* Begin EXCERPT TO READ *

Then there’s the idea of culture they imbibed in kindergarten and nursed all along with the praise of their teachers and professors, their friends, their “cool” group. The “culture” is colorful, preferably dirty and random stuff done by anyone and everyone who kind of walks by.
Culture is not, in point of fact, in their heads any great achievement. But it is super-important anyway. It’s…. well, it’s “cultural”. It’s like their idea of art froze at the level of kindergarten finger painting. But for it to be authentic and important, it must be stupid, covered in dirt and generally worthless. Like…. a public fixture covered in random stickers and graffiti.
In fact, this is why they’re convinced “white people don’t have culture” and the west doesn’t have culture, and the middle class doesn’t have culture and–
Sorry, guys, you don’t have enough ground-in dirt. And you’re not vandalizing public objects. So, you’re obviously and logically uncultured.
Of course, in that sense of culture, of worthy cultural objects, we have that definition also. It’s just I refuse to admit that their having two different definitions of culture makes any sense just because culture means two things for us too? When they think graffiti and dirt is good culture but pulp science fiction isn’t? Bah. They’re idiots anyway.

* End EXCERPT TO READ *

- **REQUESTS**
1) In the passage about culture, at what level does the writer say their idea of art froze?
2) According to the passage about culture, why are these people convinced that white people, the West and the middle class have no culture? Answer in one to three sentences.
3) Write the next part of the passage about culture, carrying on from its final sentence.
The data after the passage about culture comes from a separate, unrelated source.

* Begin SUPPLIED MATERIAL *

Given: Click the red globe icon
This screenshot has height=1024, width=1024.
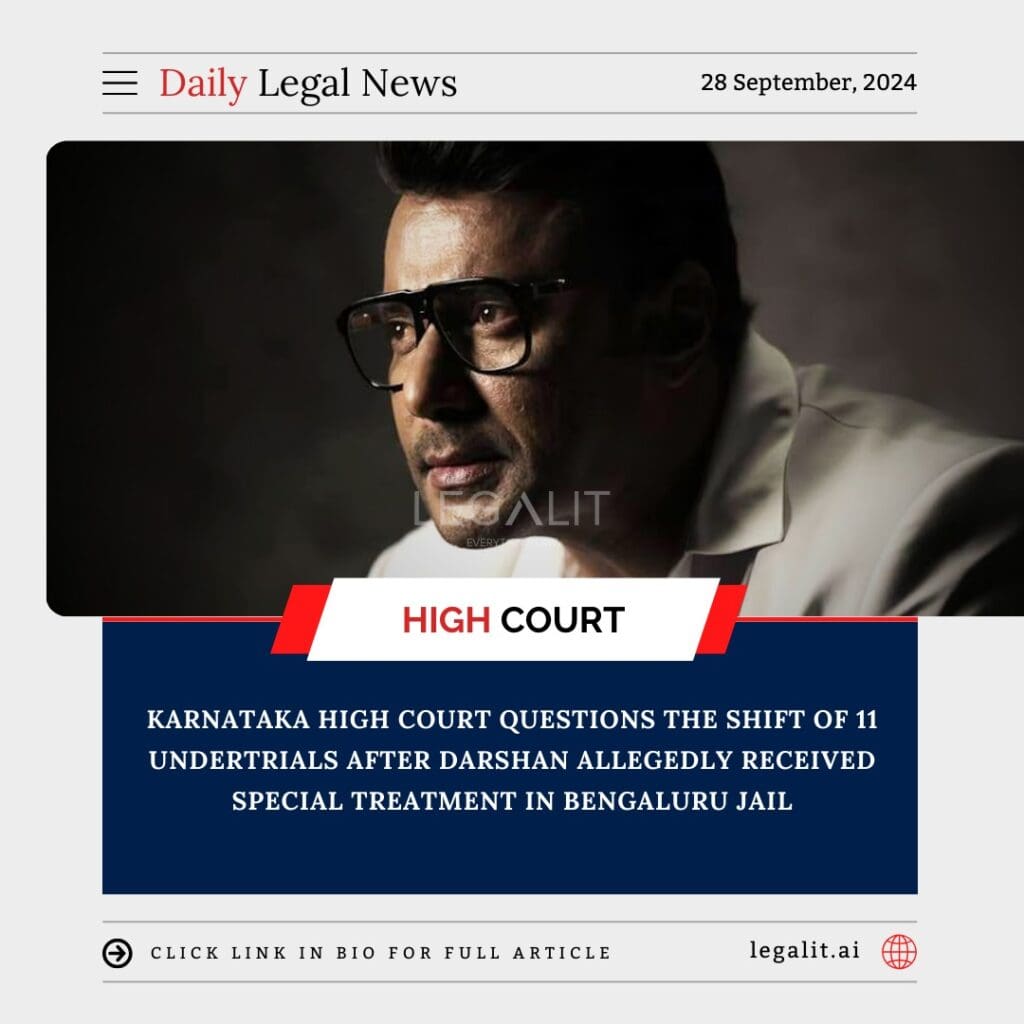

* End SUPPLIED MATERIAL *

- **RESPONSE LIST**
1) It froze at the level of kindergarten finger painting.

2) In their view, culture is authentic only when it is dirty, random and worthless, like graffiti on a public fixture. Those groups lack enough ground-in dirt and don't vandalize public objects, so by that logic they count as uncultured.

3)
So, “culture” in the sense of “good cultural product”… of things wroth preserving, I can’t tell you what that is. i can’t tell you because your opinion is ultimately something different from mine (at least minutely.) And in fact the only thing I think should be considered “important” or “culture” are things that have survived the test of time and outlived their original culture. And still speaks to you.
But aside from that, what is culture? Culture is the software humans get installed in their heads. It supplies for us a lot of the things animals get from instincts. Things like how to communicate, how to act in certain circumstances. That type of thing.
Yes, language is part of culture and the assumptions in any given language are part of culture. For instance, if you language lacks a word for orange, you will not even see orange. you will see dark yellow or yellowish red, or whatever. But it’s deeper than that. Body language is part of culture. Your food preferences is culture. And yes, what you believe about your property or other’s property, your right to defend yourself, the rights of others, all of that is culture.
Which is why changing cultures is so difficult. Acculturation requires you to be aware of all the little things that make you and of what is out of tune with the new culture.
Oh, of course some acculturation happens naturally. Humans adapt to the environment they’re in. For me the five year mark was really important. When we visited after five years, I found myself fitting in less there than here. But ti think you end up stuck betwixt and between when leaving your birth culture, unless you make a conscious effort.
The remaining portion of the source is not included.